Movie records#

Cine

\(^{1}\)Photo of the local cinema taken from Zelai Arizti.

Feb, 2024

Data mining with API

Background#

For a little over a decade, I’ve been keeping a record of the movies I watch, both in theaters and at home. I jot down the title, director, release year, and rate them with stars based on how I felt about them. In reality, my rating system consists of just two numbers: I give 4 stars if I liked the movie and 5 if I loved it. If a movie didn’t evoke any special feelings, I leave the rating box blank. This dataset now has almost a thousand entries, and I’ve thought about analyzing it to answer some questions I have.

For instance, lately I’ve had the feeling that movies are getting longer. Is this true, or is it just my impression? To get the duration in minutes for each film and integrate it into my table, I thought about using the API of the online movie database TMDB (The Movie Database). Once connected to it, besides the runtime, I could also complete the information, for example, with the ratings received by each movie and compare my tastes with those of the community.

Hide code cell source
# Import basic packages
import numpy as np
import pandas as pd
import matplotlib.pyplot as plt
import seaborn as sns

# TMDB API wrapper
import tmdbsimple as tmdb

# More packages
from iso639 import Lang
import warnings

The data#

First I read my records from a CSV file:

Hide code cell source
# Read from file my movie records
films = pd.read_csv('data/films.csv', usecols=['title', 'director', 'year', 'stars'])
films
title director year stars
0 Inland Empire David Lynch 2006 4.0
1 La vida es un milagro Emir Kusturica 2004 NaN
2 El arca rusa Aleksandr Sokurov 2002 5.0
3 Biutiful Alejandro Glez.
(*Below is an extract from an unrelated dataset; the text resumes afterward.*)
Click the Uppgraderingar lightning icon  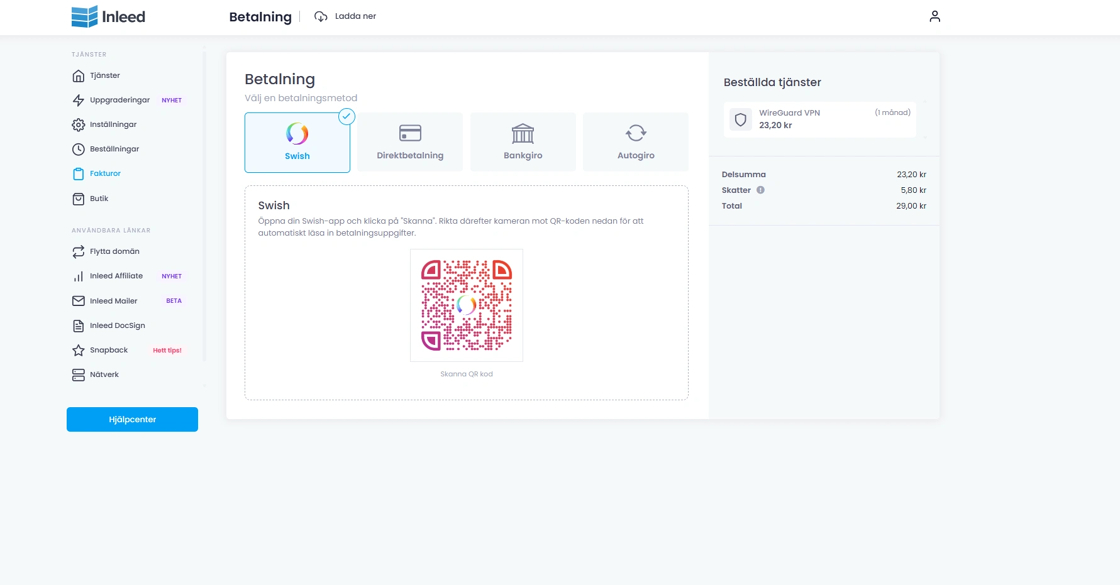(x=78, y=100)
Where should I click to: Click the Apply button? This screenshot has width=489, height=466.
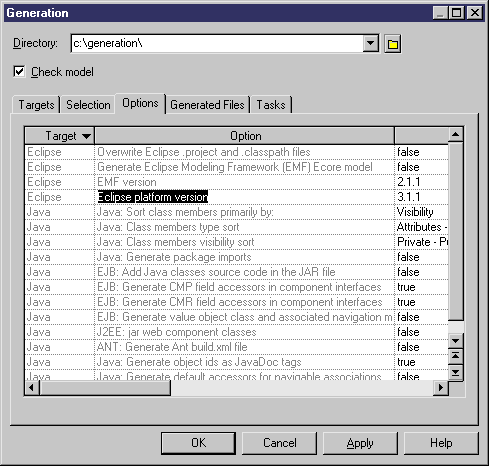click(360, 443)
Iñárritu 2010 NaN
4 Carretera perdida David Lynch 1997 NaN
... ... ... ... ...
928 Anatomía de una caída Justine Triet 2023 4.0
929 Fallen Leaves Aki Kaurismäki 2023 4.0
930 Chinas Arantxa Echevarría 2023 NaN
931 Una habitación con vistas James Ivory 1985 NaN
932 Els encantats Elena Trapé 2023 4.0

933 rows × 4 columns

Next, I am going to collect the information to complete the table. To simplify the code and facilitate access, I found the following library for the TMDB API: tmdbsimple. It has a function that utilizes the movie search utility based on its title. In my table, the movie titles are often in Spanish, and this function finds the closest match in the TMBD database. To fine-tune the results, I include the movie’s release year in the search.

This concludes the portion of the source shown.